11 abr 2013

No sé que pasa con mi primavera, que la tengo como rizada y cuanto más me acerco a la costa, más se me empiezan a abrir algunas puntas y no hay quién me la peine. Será porque su llegada, bien tardía, me pilló amaneciendo en plena playa, recién salido de un club nocturno de los de gente guapa y botellines de Heineken con ponche, con la gorra por montera y las botas desgastadas en la pista de baile, de hacer del suelo poesía. Eso, o que era suficientemente tarde para decir que era pronto, las ganas sonando a golpe de contacto de la agenda telefónica del que tirar, el camino de vuelta a casa por delante y la tentadora piscina de la urbanización como oasis.
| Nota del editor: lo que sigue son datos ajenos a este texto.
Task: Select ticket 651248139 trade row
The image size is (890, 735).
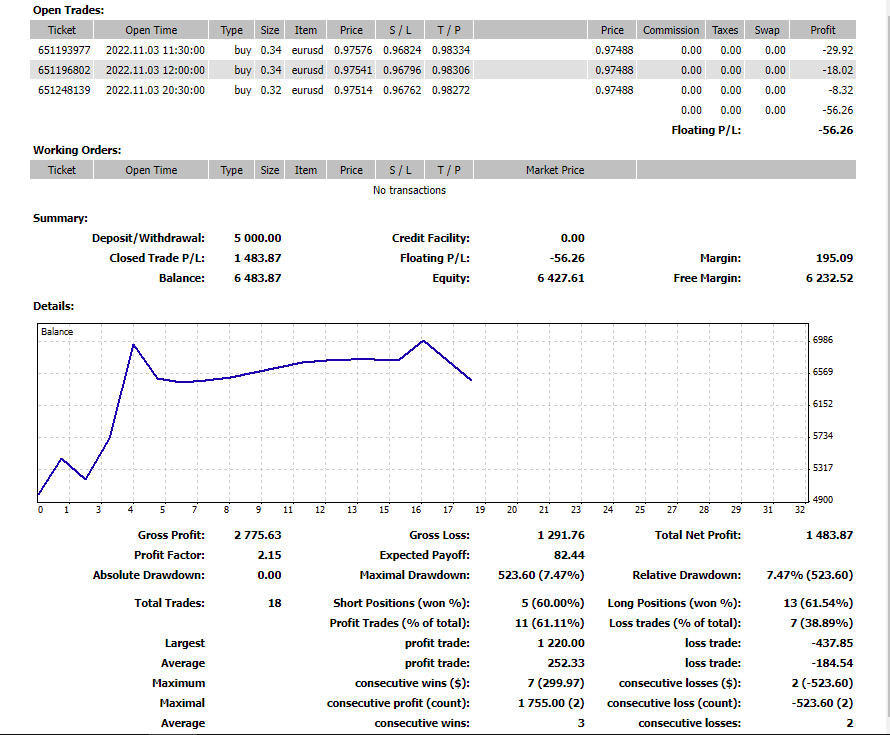Action: click(443, 90)
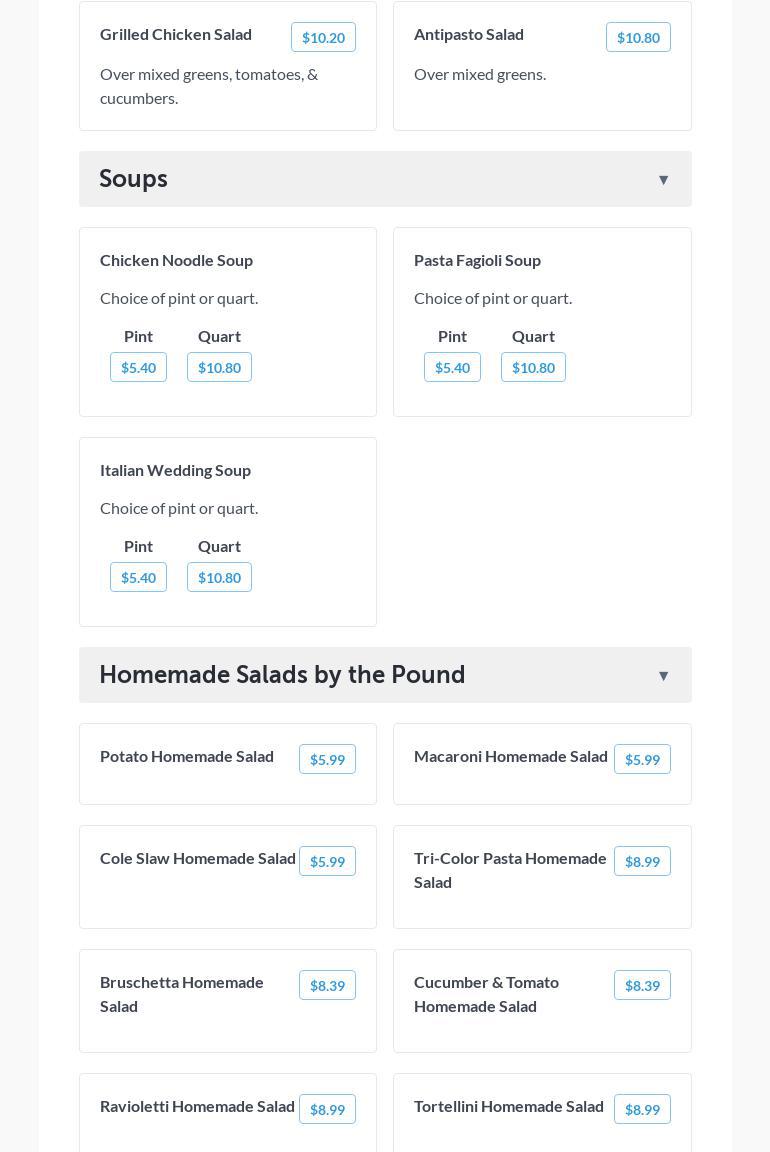Add Tri-Color Pasta Homemade Salad $8.99
The width and height of the screenshot is (770, 1152).
[642, 862]
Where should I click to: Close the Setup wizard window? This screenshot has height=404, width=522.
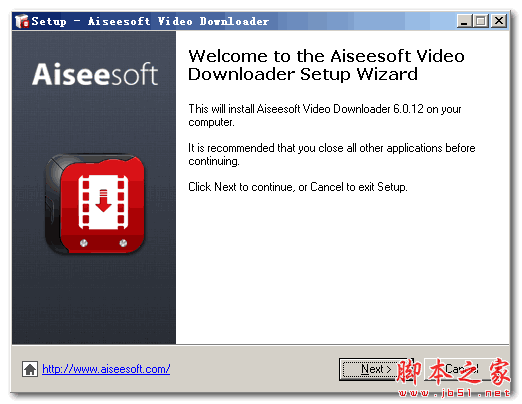[499, 21]
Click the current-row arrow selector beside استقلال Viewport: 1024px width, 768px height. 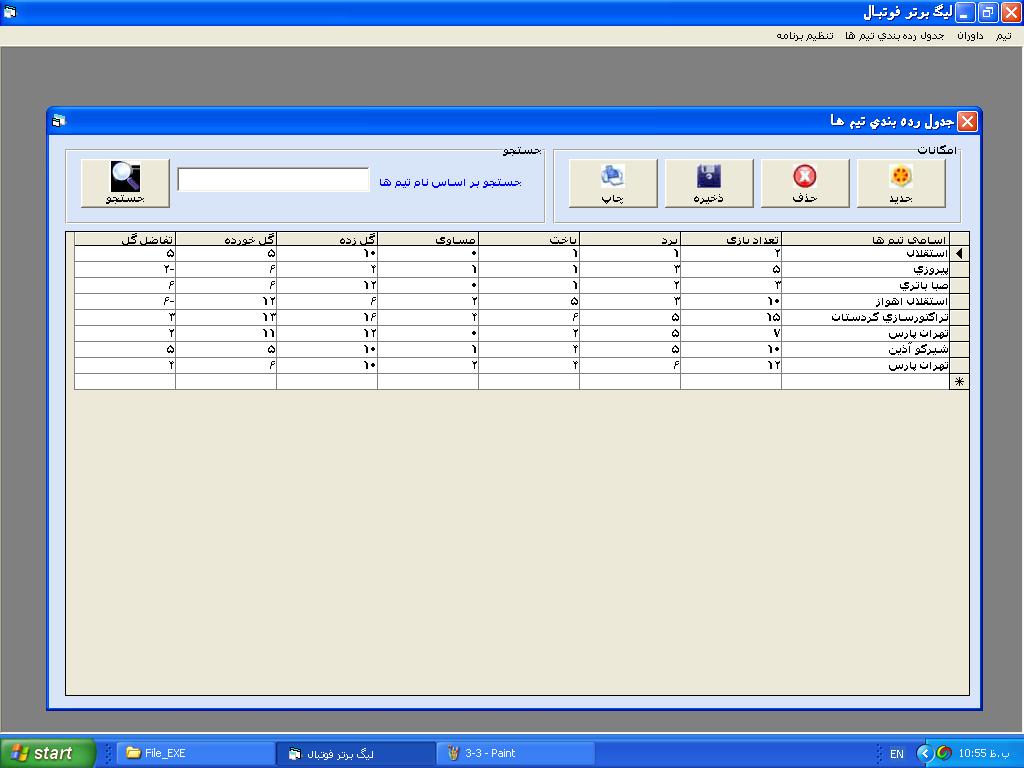pyautogui.click(x=960, y=254)
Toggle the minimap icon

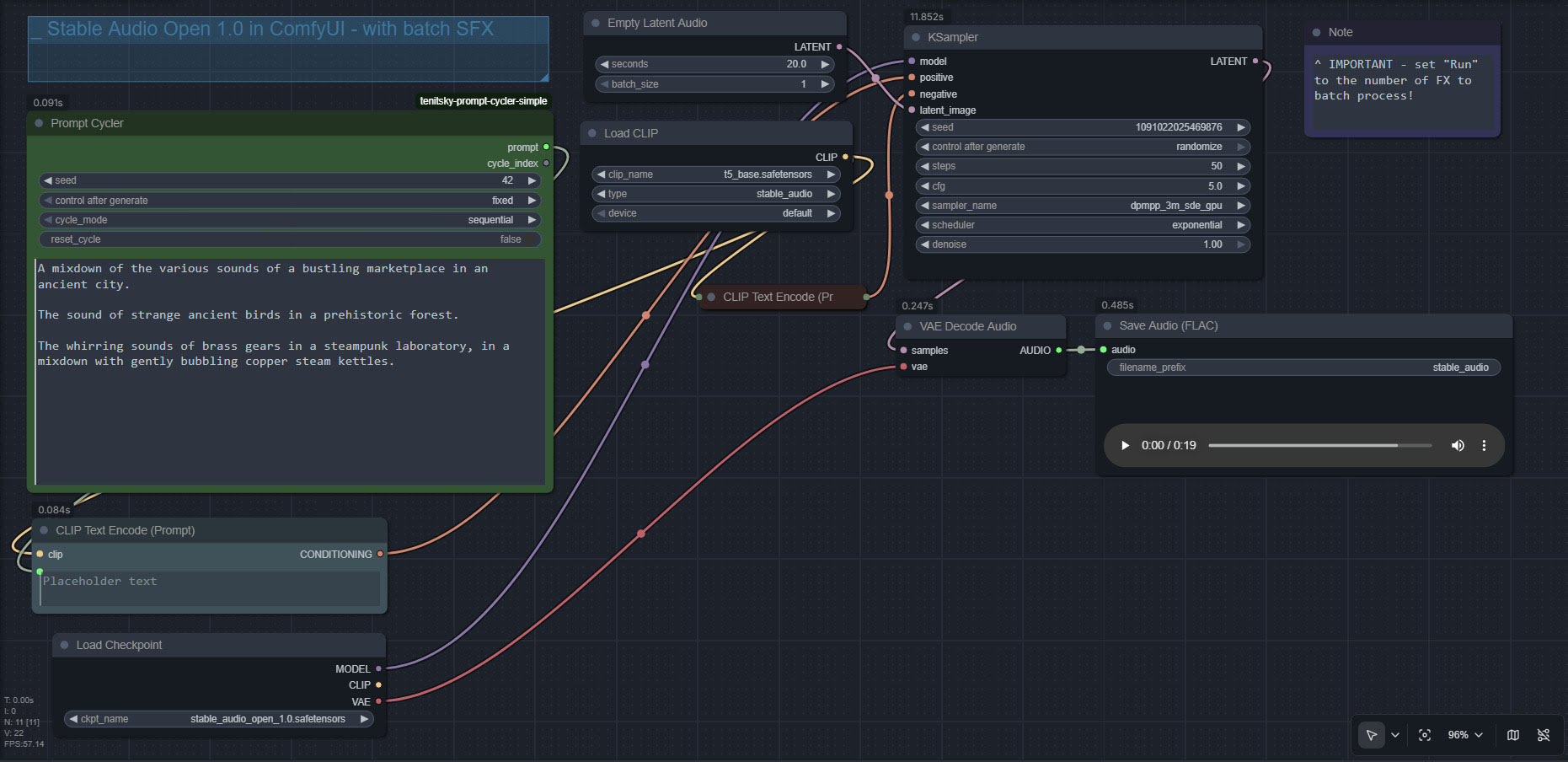click(x=1513, y=735)
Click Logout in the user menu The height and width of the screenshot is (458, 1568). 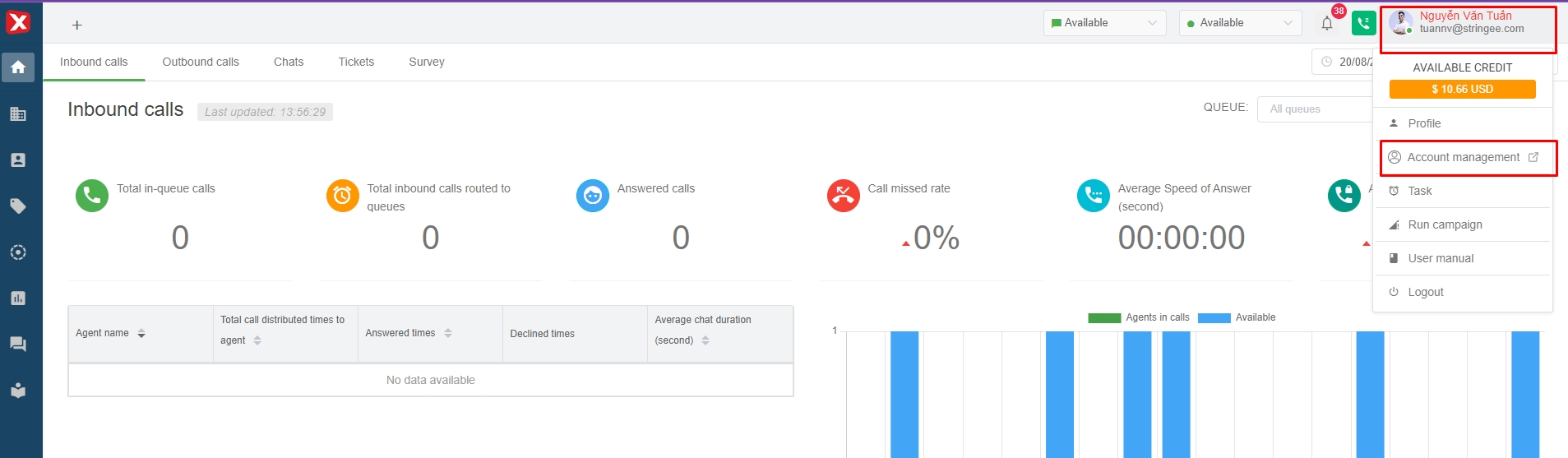[x=1425, y=292]
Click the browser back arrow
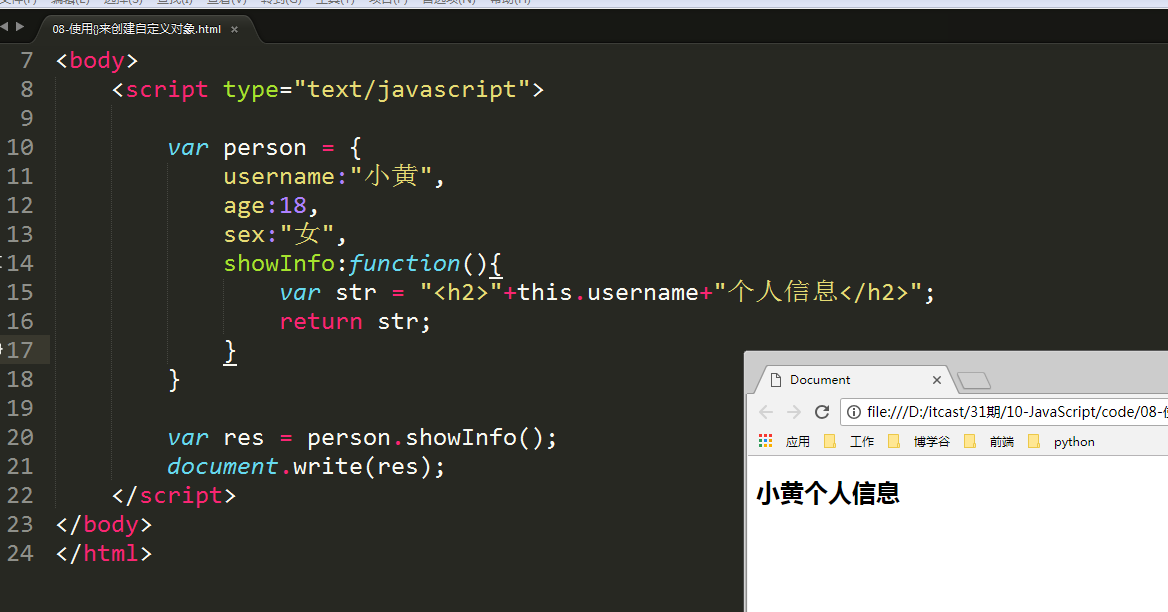1168x612 pixels. 766,412
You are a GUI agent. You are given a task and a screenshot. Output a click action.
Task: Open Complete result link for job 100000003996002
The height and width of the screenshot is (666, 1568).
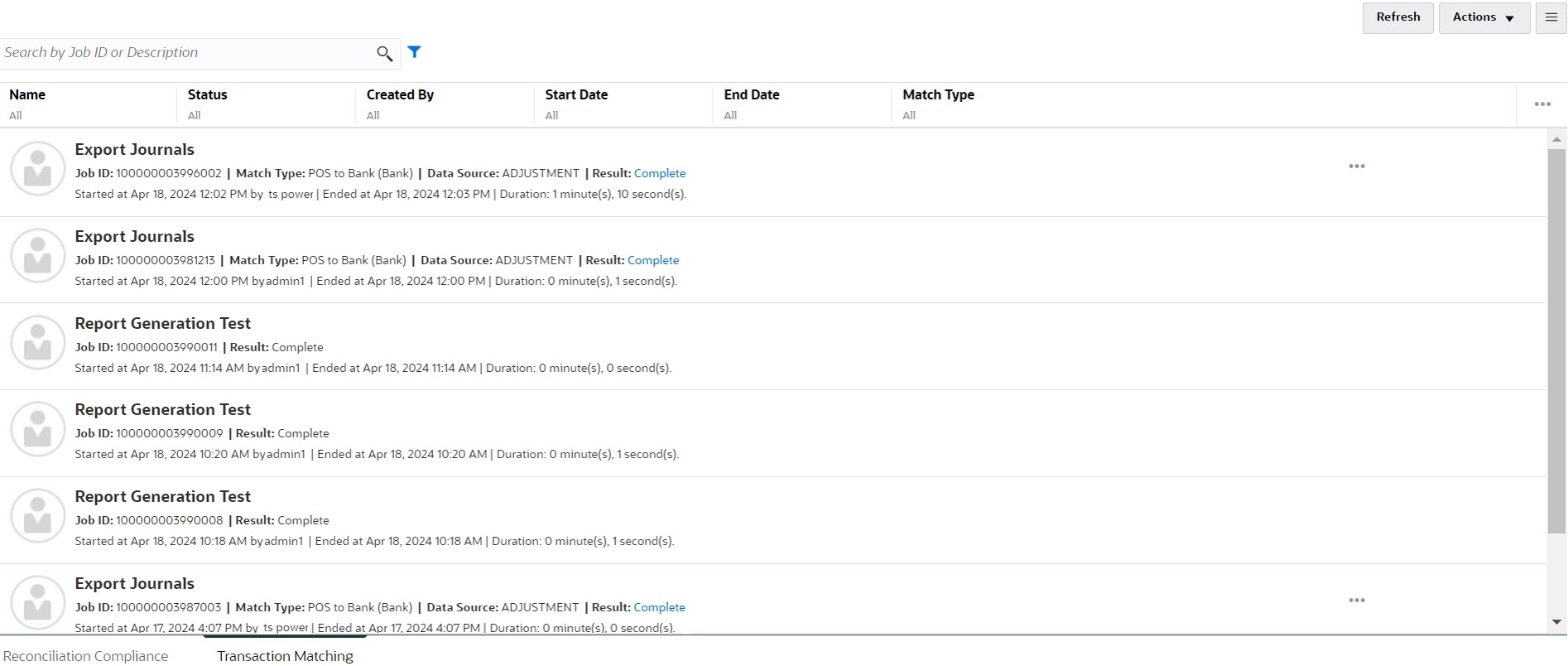[x=660, y=174]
Dos chapuzones después amanecía de nuevo en el más dulce de los silencios, bajo los primeros rayos de sol en semanas y justo a tiempo para un tentempié antes de presenciar un buen cabezazo literal  de esos que, si te pillan en posición de la risa, despiertan al bloque entero. No sé qué tiene mi gente que hacen que quieras retrasar para siempre el momento de trepar a la litera superior. Para cuando la suave voz de Silvia vino a buscarnos un par de horas después al dormitorio, el sol seguía allí, azotando la terraza implacable para hacernos disfrutar aún más del delicioso almuerzo en la terraza y demostrando que no hay prima que por la vera no venga, y si me apuras, que un sol merece a otro sol. 

A cientos de kilómetros de distancia de la playa, en el único otro lugar en el mundo al que jamás haya llamado casa, los amaneceres se irregularizaban unos a otros a golpe de horarios, locución y entregas, de preestrenos de documentales e investigación sobre programación televisiva, de horas extra de rodaje y prácticas de sistemas hipermedia. Y en medio de todo este caos uno más pequeñito, más particular; el de lo propio, lo de adentro, o más bien lo de siempre, lo inenarrable. Hace poco me contaron que las musas no cobran derechos de autor, y sin embargo a mí todavía me quedan facturas pendientes de antaño, pensamientos en sobre que van llegando como recibos de gas sentimental al buzón de mi piso, de la manera más repentina, como de sopetonto. También me contaron que con una musa o numen no se mantienen relaciones porque se pierde la conexión de inspiración, y esto manda el resto de teorías al cuerno, así que en el fondo de mí, decidí creerlo sólo a medias. Lo que sí que es cierto es que, tras todas y cada una de las cosas que dejé enterradas en la playa vienen enganchadas varias fotos que tenían que haber sido recortadas en triángulos y un montón de cohesión enunciativa de la que me hizo perder la coherencia textual durante largos meses. Y es que hay tres normas para escribir bien, la putada es que nadie las conoce.